§ **DATA PROVIDED**
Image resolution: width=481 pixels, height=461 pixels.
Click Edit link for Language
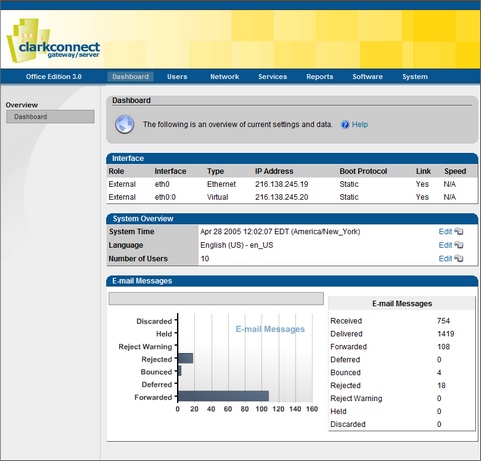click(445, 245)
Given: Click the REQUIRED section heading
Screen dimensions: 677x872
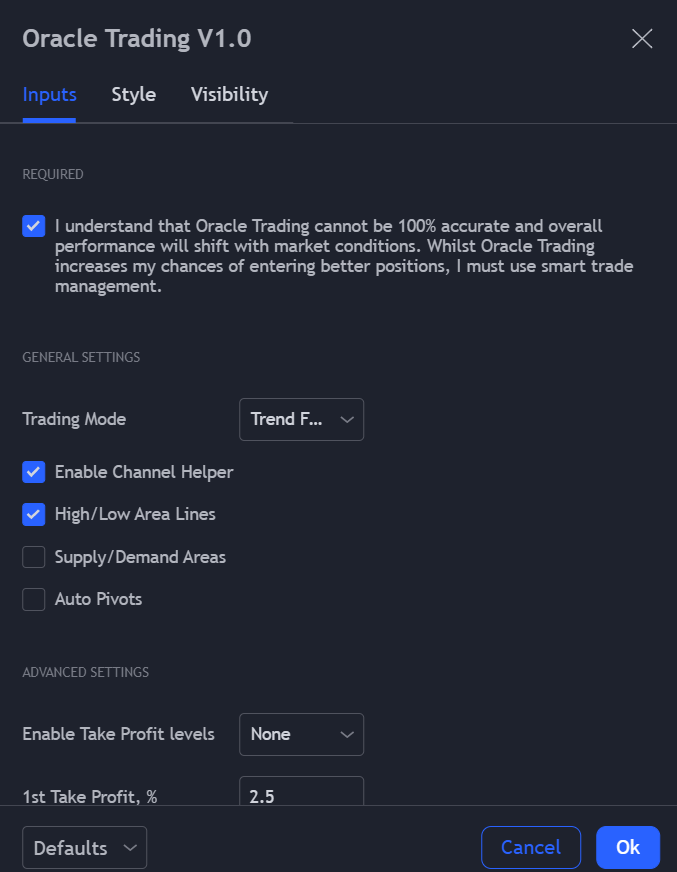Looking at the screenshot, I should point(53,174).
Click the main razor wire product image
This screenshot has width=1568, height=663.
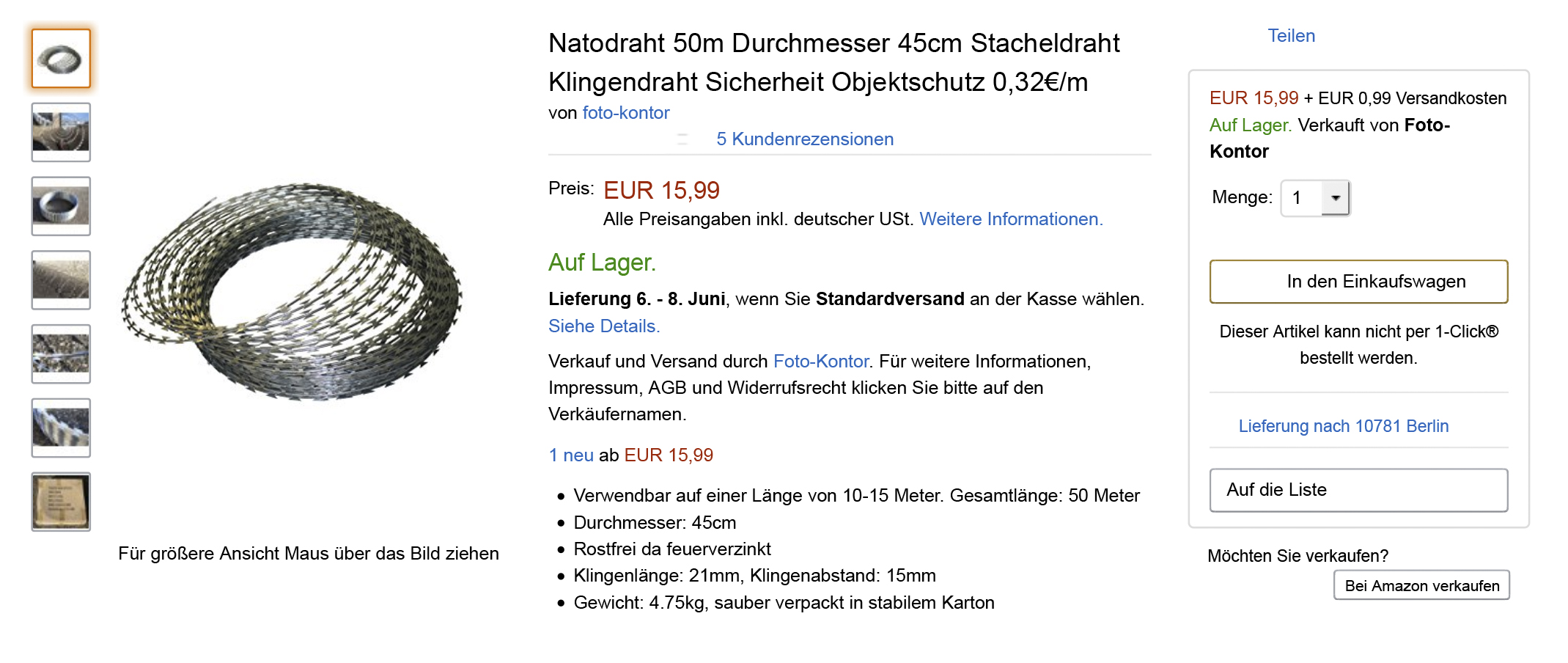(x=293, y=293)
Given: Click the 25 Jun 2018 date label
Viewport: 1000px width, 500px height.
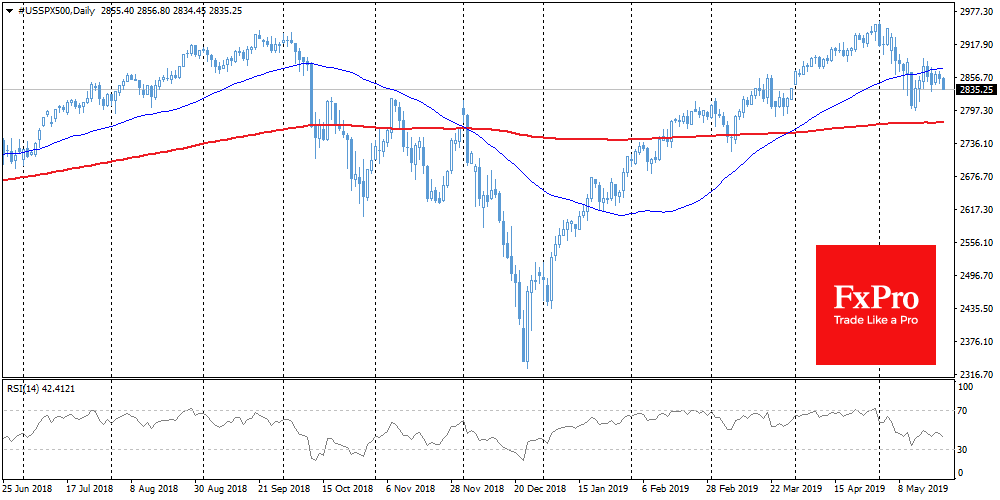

§ **TASK DETAILS**
Give back only the lines from the one that carries "Click Edit link for Language" through the final line above, both included. Drop all pictures.

§ **REPLY TO THE EXERCISE**
Click Edit link for Language
click(445, 245)
Given: Click the REQUIRED section heading
Screen dimensions: 677x872
Looking at the screenshot, I should point(53,174).
Click the main razor wire product image
This screenshot has width=1568, height=663.
(x=293, y=293)
Given: Click the 25 Jun 2018 date label
Viewport: 1000px width, 500px height.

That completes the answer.